Table 5 Characteristics and outcomes of comparable studies

The functional outcome scores of the Kujala and Lysholm are in accordance with previous comparable studies as can be seen in Table 5 [10,11,12,13, 15, 18, 23, 24]. The IKDC and postoperative Tegner score in these studies range from 61 to 85 and 4 to 5.7 and are slightly superior compared with our results. Possibly, these differences are found due to heterogeneity between the studies, whereas they differ in techniques, patient population and length of follow-up. The lack of functional improvement between our pre and postoperative Tegner scores may be due to the higher pain scores found in our population. The NRS score in this study is 1 at rest but increases while walking and doing sports to 3 and 5. This increase of pain probably influences patients their daily activities, which results in a lower postoperative Tegner score in comparison with other studies [10, 18, 24].

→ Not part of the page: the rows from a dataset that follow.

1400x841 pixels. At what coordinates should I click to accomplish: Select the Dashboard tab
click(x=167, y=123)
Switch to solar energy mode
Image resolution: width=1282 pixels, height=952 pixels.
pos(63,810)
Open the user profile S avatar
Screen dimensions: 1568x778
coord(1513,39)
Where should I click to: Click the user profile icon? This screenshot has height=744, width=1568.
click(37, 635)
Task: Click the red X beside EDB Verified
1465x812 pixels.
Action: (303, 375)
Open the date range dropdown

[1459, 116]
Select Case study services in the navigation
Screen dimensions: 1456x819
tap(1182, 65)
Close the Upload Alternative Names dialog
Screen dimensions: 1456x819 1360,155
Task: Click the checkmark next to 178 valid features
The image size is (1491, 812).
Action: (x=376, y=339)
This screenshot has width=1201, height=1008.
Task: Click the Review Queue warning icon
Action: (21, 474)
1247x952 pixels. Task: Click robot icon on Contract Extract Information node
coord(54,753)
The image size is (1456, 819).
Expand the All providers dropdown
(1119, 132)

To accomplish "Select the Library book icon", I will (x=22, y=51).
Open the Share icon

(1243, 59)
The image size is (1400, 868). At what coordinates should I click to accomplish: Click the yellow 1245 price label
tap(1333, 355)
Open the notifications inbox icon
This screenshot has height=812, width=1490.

Ongoing pain complaints after patella realignment procedures are commonly described in the literature [5, 10, 18]. Sometimes, a too tight construction of the ligaments is mentioned as the reason of the pain, but this is expected to diminish due to the ligaments that become slowly laxer after a longer period of time [12, 14]. Another reason could be the development of a lateral patellar tilt, which may cause osteoarthritis [9]. However, it was therefore decided in 2010 to use a quarter of the PT instead of a third. Finally, the ongoing pain could be a result of the initial surgical indication. Because the study is retrospective and there is no data of a radiographic assessment of lower leg alignment. Future work should consider to prospectively investigate the potential outcome of the SST-procedure after an extensive assessment of the upper and lower leg alignment to determine the best surgical indication.

Limitations

There are several limitations in this study that must be acknowledged. First, interim follow-up moments with radiographic assessments to explain what caused the higher redislocation and subluxation rates in the early years of the study are missing. However, the significant difference that has been found, strongly suggests that the change in the surgical protocol caused the decreased rates. Secondly, the study design was retrospective, therefore, we were not able to report the exact preoperative classifications of the skeletal deformities of patients that were included for the SST-procedure. Thirdly, preoperative data from the IKDC, Kujala and Lysholm were unknown. Nevertheless, several questions were asked about pain intensity and daily functioning since the operation, in order to give a good impression of whether the operation has caused improvement. Given the fact that many techniques are described and analysed in the literature, without consensus about the best surgical treatment of patients with RPD, it remains a challenging task to provide evidence for the most efficient way of treating patients with RPD.

Conclusion

In conclusion, the SST-procedure for patients with recurrent patella dislocations seems to be a safe procedure, with a similar redislocation rate based on the cases after 2010. Since no osseous corrections are performed in the SST procedure, the procedure appears to be suitable for the paediatric and adolescent population.